OOH, that Miley Cyrus makes me sick. Did you see her at that awards show the other day? Prancing about and doing all that gyrating and thrusting – in a flesh-coloured bikini, no less. Ooh, she makes me sick.

Did you see her sticking her tongue out and rubbing that big foam hand on her … well, I’m not even going to say. She makes me sick.

Ban her. Force her to wear more clothes. Think of the children! That was the overall tone of the reaction to the pop star’s provocative performance at the MTV awards on Monday: utter disgust, outrage and anger.

Despite Miley only doing what a thousand other pop stars have done before – and actually, what a couple of other pop stars even did on the same night – she managed to provoke global indignation on a scale not seen since that other young female pop star did that sexy thing that time.

Here’s the thing. We should all be disgusted at Miley Cyrus’s performance. We should all be completely outraged. But not because she waggled her bits about and sang about “getting nasty”. We should be horrified because for three days Miley’s five-minute dumbshow was all the world was talking about, at a time when thousands were crippled and hundreds killed from what Western leaders assert were government-led gas attacks in Syria.

The Syrian Observatory for Human Rights estimated the death toll from last week’s neurotoxic gas attack at 322, including 54 children. Thousands more were critically injured, with field hospitals quickly established to cope with the onslaught of patients turning up in convulsions, unable to breathe and blinded as their pupils were reduced to pinpoints.

Medecins Sans Frontieres reported patients with diarrhoea, confusion, headaches, vomiting, uneven heart rate and paralysis. Some died within minutes of being subjected to the gas.

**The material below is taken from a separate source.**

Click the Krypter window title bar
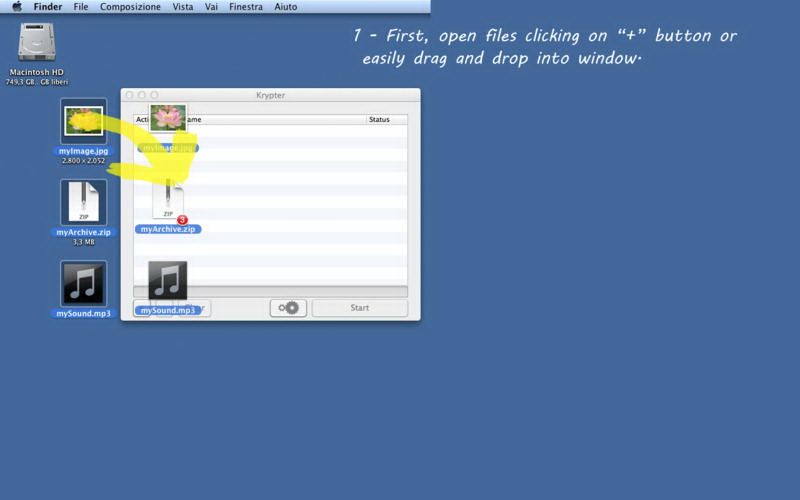The height and width of the screenshot is (500, 800). [270, 95]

Military strikes on the region seem imminent, with both the US and France saying they’re ready to take action, and the UK under pressure to follow suit.

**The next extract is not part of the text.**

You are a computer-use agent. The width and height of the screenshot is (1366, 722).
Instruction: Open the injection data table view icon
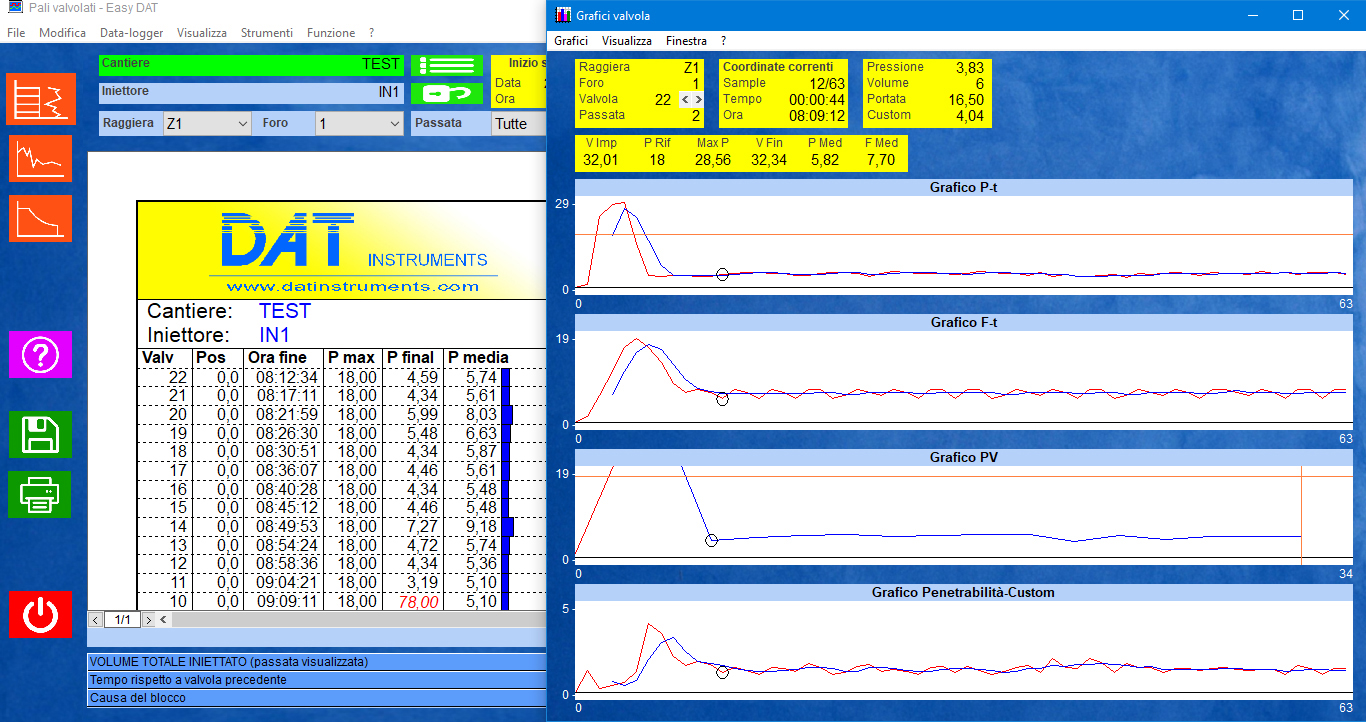point(40,99)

All of this and yet there was Miley and her foam hand, the most clicked-on story on most news websites. The top story trending on Twitter. The No. 1 water cooler conversation in offices around the world.

Not that any of this is Miley’s fault, of course. I’m sure she didn’t mean to be a weapon of mass distraction against actual, real life weapons of mass destruction.

She wasn’t alone anyway. Days before we got excited about Miley we’d all been obsessed with “Batfleck”, the apparent scandal of Ben Affleck being cast in the role of Batman in a new Hollywood blockbuster.

On Monday satirical news website The Onion posted a fake op-ed purporting to be by Meredith Artley, the managing editor of CNN.com and titled: “Let Me Explain Why Miley Cyrus’s VMA Performance Was Our Top Story This Morning.”

In the article, the fake Artley wrote: “You want to know how many more page views the Miley Cyrus thing got than our article on the wildfires ravaging Yosemite? Like six gazillion more. That’s on you, not us.”

It might have been fake, but the sentiment was terrifyingly real.

It’s no wonder Syrians have taken to posting photographs of themselves on social media, holding up signs reading: “Dear world, we’d like to inform you that there was another massacre in Syria today”.

You know you’re part of a navel-gazing, celebrity-obsessed culture when a “selfie” achieves more cut-through than hundreds of videos, photographs and words about a country on the brink of war.